Ein anderes Beispiel dafür, wo diese Erkenntnis angekommen ist, sind die Kommunen. Jedes Jahr am 8. Juli wird am Rathaus meiner Heimatstadt Marburg die „Mayors for Peace“-Flagge gehisst. Marburg ist – wie in Hessen über 40 Städte und Gemeinden – Mitglied im Bündnis „Bürgermeister für den Frieden“. Die Organisation „Bürgermeister für den Frieden“ ist eine Organisation, die 1982 durch den Bürgermeister von Hiroshima als „Mayors for Peace“ ge

gründet worden ist und die sich für Frieden und atomare Abrüstung einsetzt.

Ich finde, der Hessische Landtag könnte sich an diesem Engagement ein Beispiel nehmen und es entsprechend würdigen.

(Beifall bei der LINKEN)

Zweitens. In der Hessischen Verfassung, in unserem Staatsgrundgesetz, wurden Lehren aus Faschismus und Weltkrieg gezogen. In Art. 69 der Hessischen Verfassung heißt es:

Hessen bekennt sich zu Frieden, Freiheit und Völkerverständigung. Der Krieg ist geächtet.

Jede Handlung, die mit der Absicht vorgenommen wird, einen Krieg vorzubereiten, ist verfassungswidrig.

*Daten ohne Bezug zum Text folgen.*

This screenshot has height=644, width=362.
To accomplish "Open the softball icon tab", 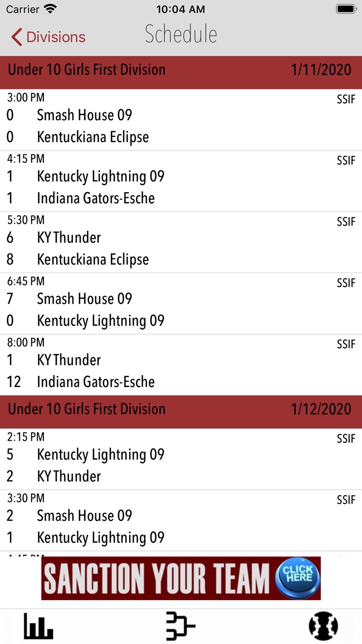I will pyautogui.click(x=323, y=626).
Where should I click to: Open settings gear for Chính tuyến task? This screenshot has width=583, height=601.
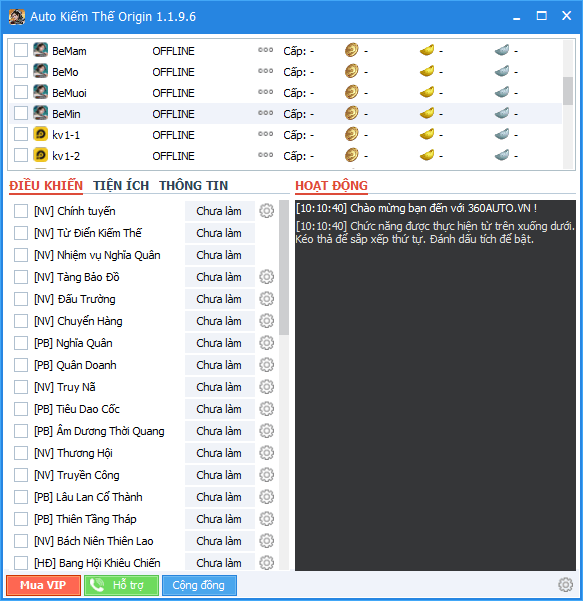(x=266, y=211)
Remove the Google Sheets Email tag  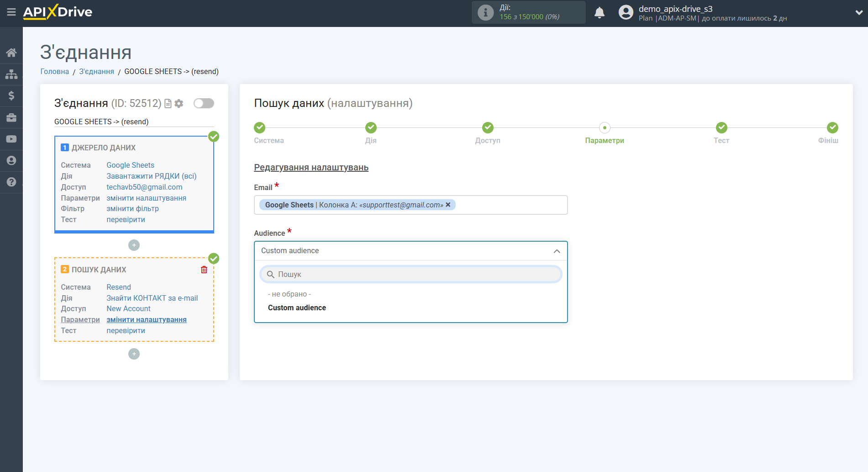tap(448, 205)
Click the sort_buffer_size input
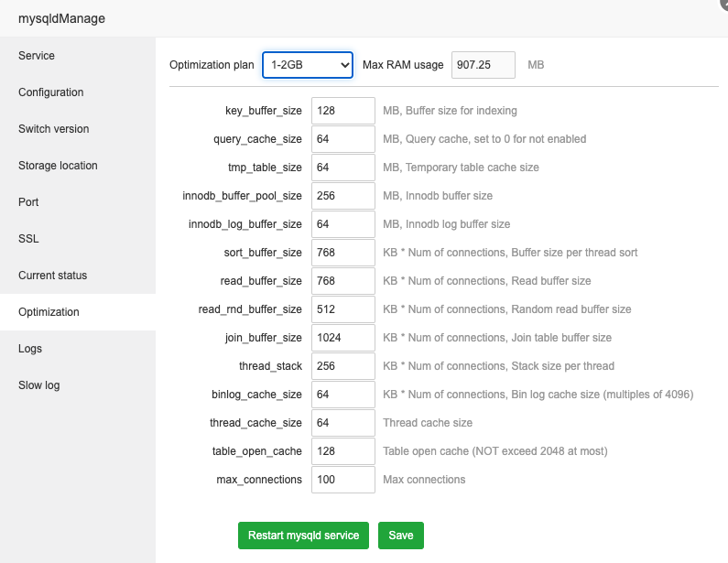Screen dimensions: 728x563 tap(343, 253)
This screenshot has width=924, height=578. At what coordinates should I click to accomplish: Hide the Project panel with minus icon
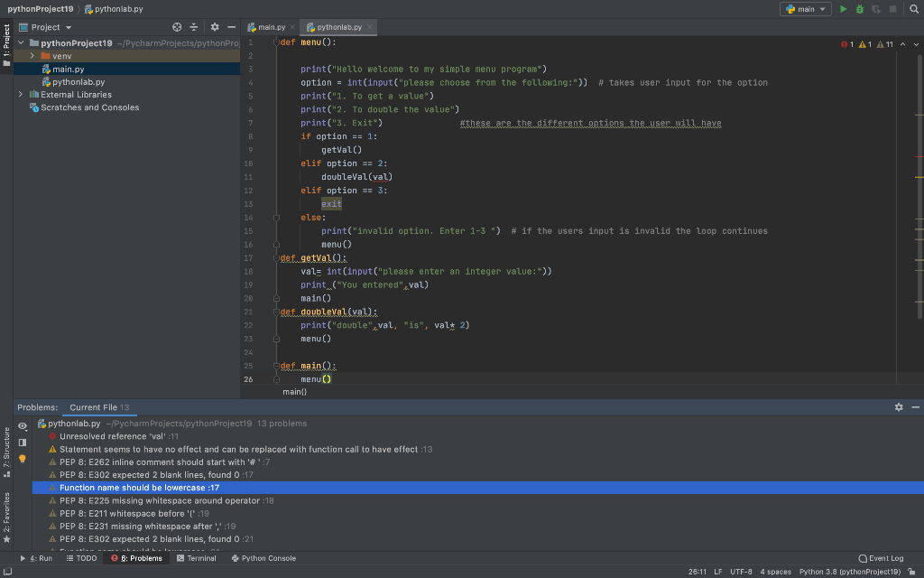tap(231, 28)
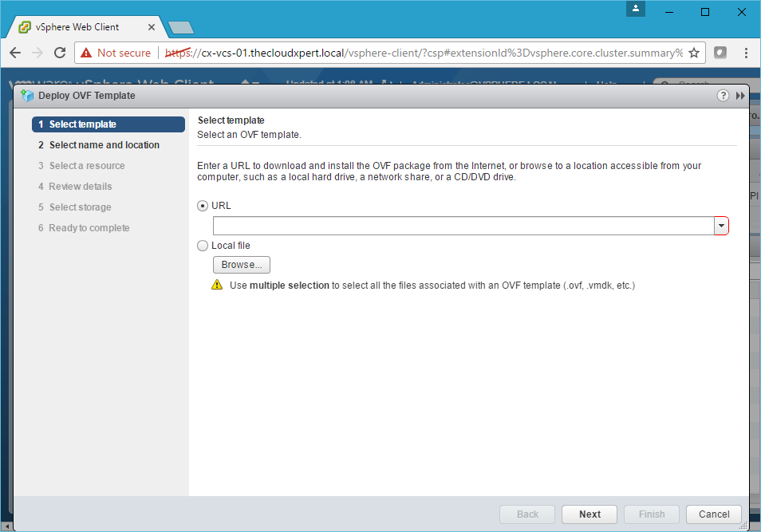Select the Local file radio button
This screenshot has width=761, height=532.
[203, 246]
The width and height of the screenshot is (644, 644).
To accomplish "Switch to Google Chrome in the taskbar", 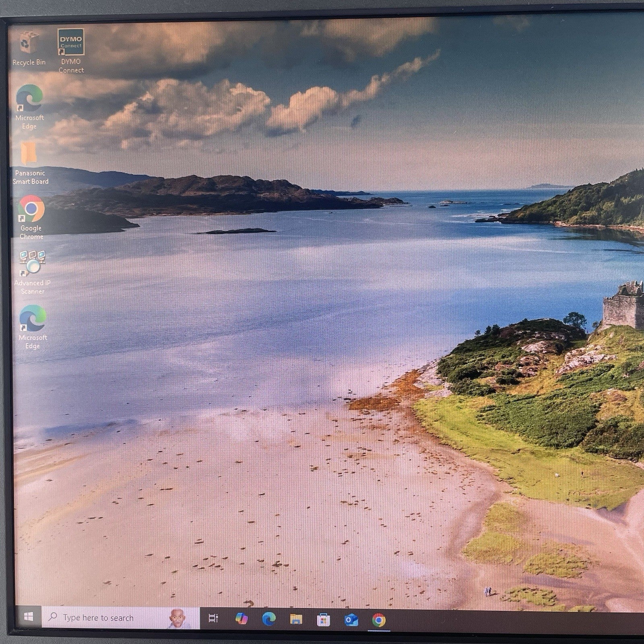I will pyautogui.click(x=378, y=620).
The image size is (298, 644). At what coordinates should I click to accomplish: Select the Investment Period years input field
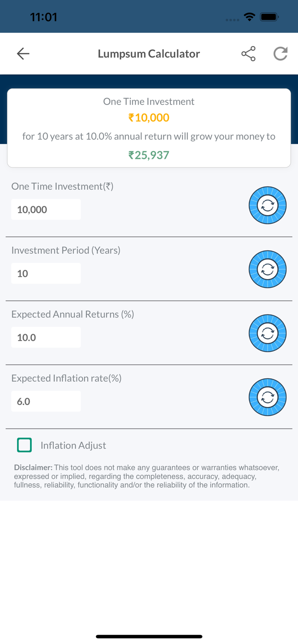coord(46,273)
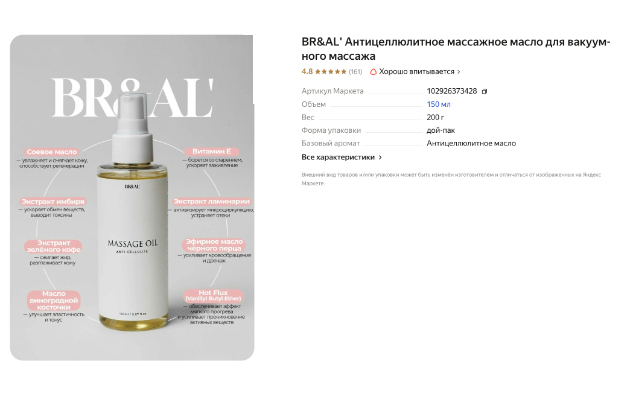The image size is (630, 400).
Task: Copy the Market article number via copy icon
Action: tap(484, 92)
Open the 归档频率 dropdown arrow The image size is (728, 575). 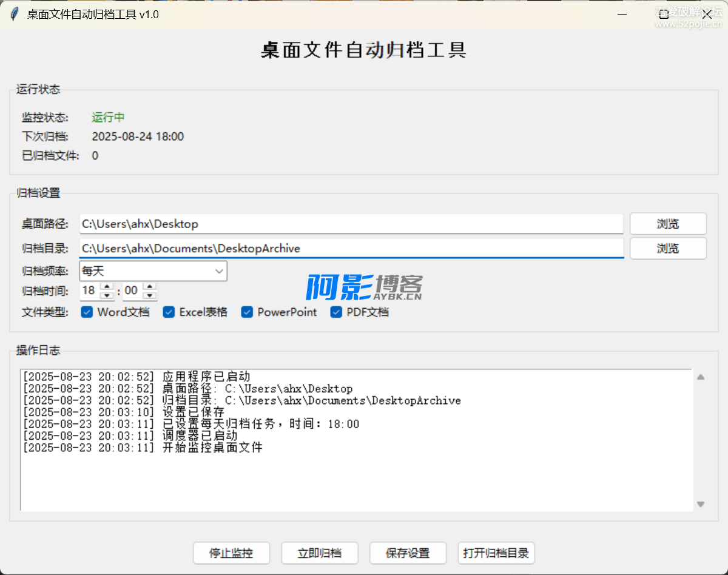219,272
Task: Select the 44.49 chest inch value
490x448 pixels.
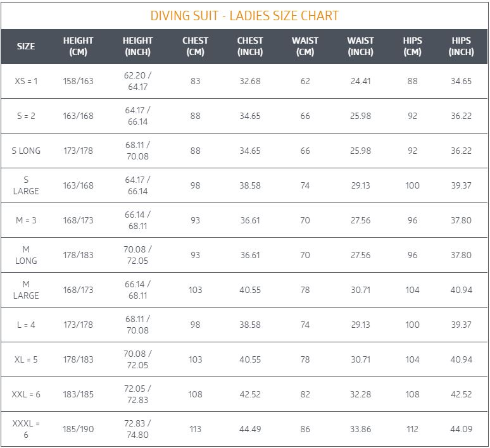Action: pyautogui.click(x=250, y=429)
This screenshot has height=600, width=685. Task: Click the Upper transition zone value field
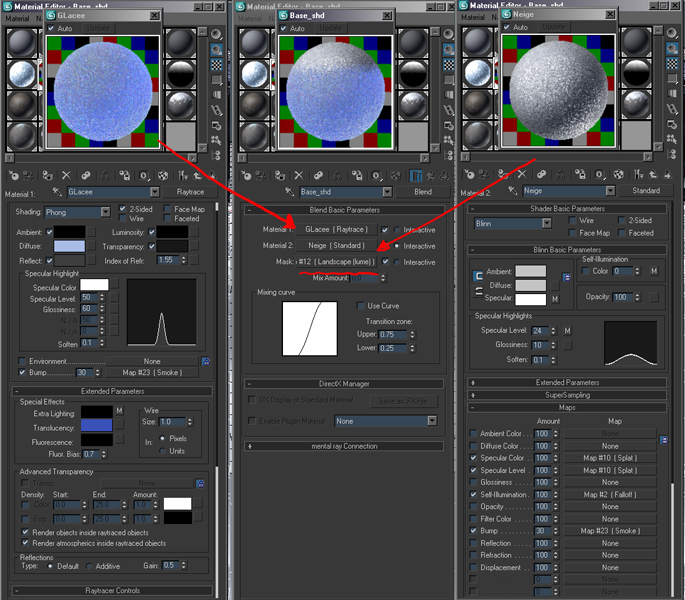[393, 334]
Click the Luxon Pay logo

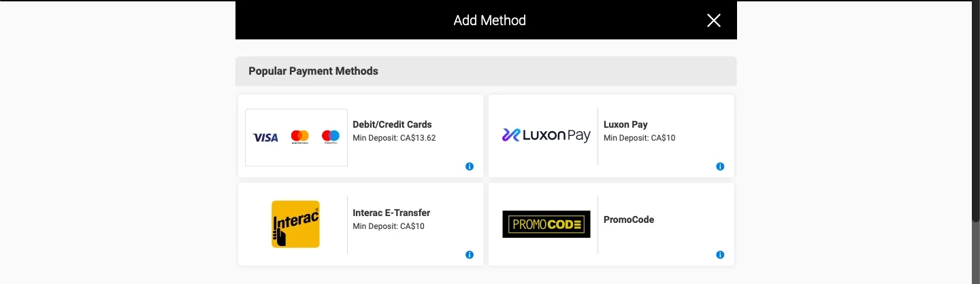pyautogui.click(x=546, y=136)
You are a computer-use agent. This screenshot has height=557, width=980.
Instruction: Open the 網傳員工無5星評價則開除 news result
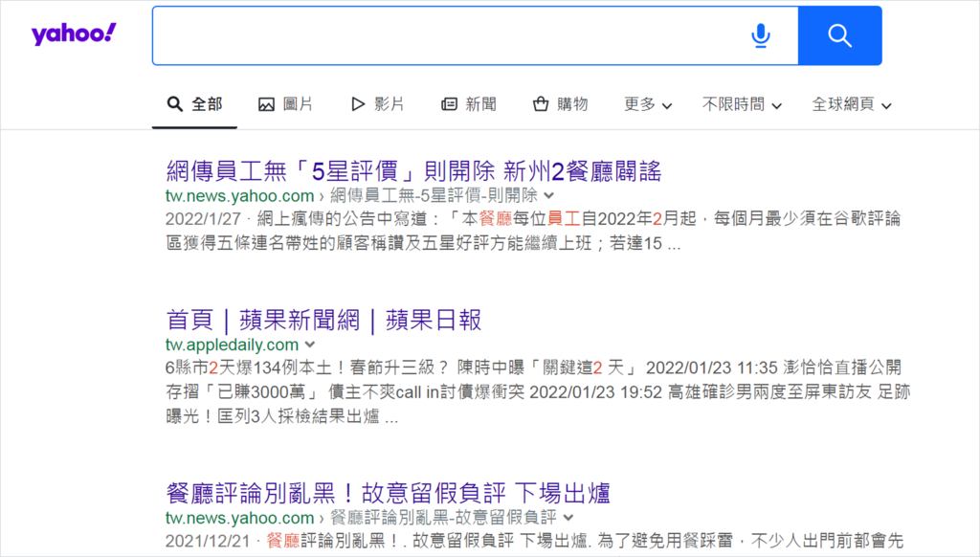pyautogui.click(x=415, y=170)
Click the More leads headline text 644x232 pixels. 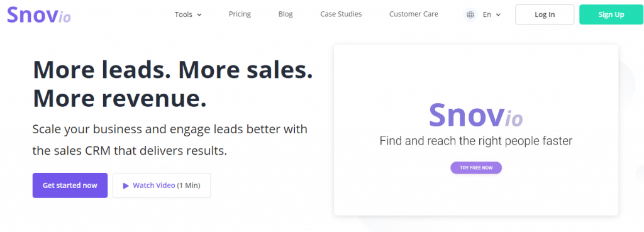[x=172, y=84]
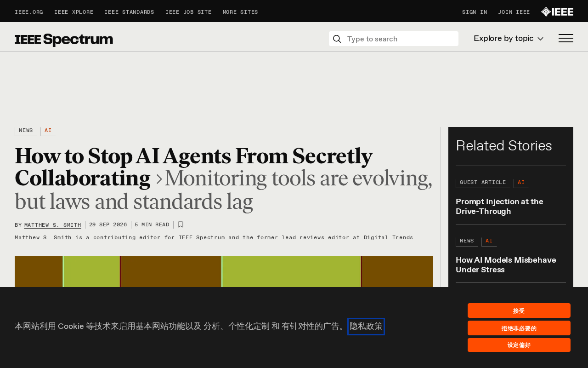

Ich meine, unsere Verfassung verpflichtet uns gerade dazu, auch in diesem Landtag ein deutliches Zeichen für Frieden und Abrüstung zu setzen.

(Beifall bei der LINKEN)

Drittens. Da wende ich mich erneut an die Kolleginnen und Kollegen von der SPD; denn bereits in den Fünfzigerjahren wurde im Hessischen Landtag über Fragen von Wiederbewaffnung und Aufrüstung debattiert. Es war unter anderem der SPD-Ministerpräsident Georg August Zinn, der sich damals Militarisierungsplänen von Adenauer und der US-Regierung entgegenstellte.

(Thorsten Schäfer-Gümbel (SPD): Was wollen Sie uns damit sagen?)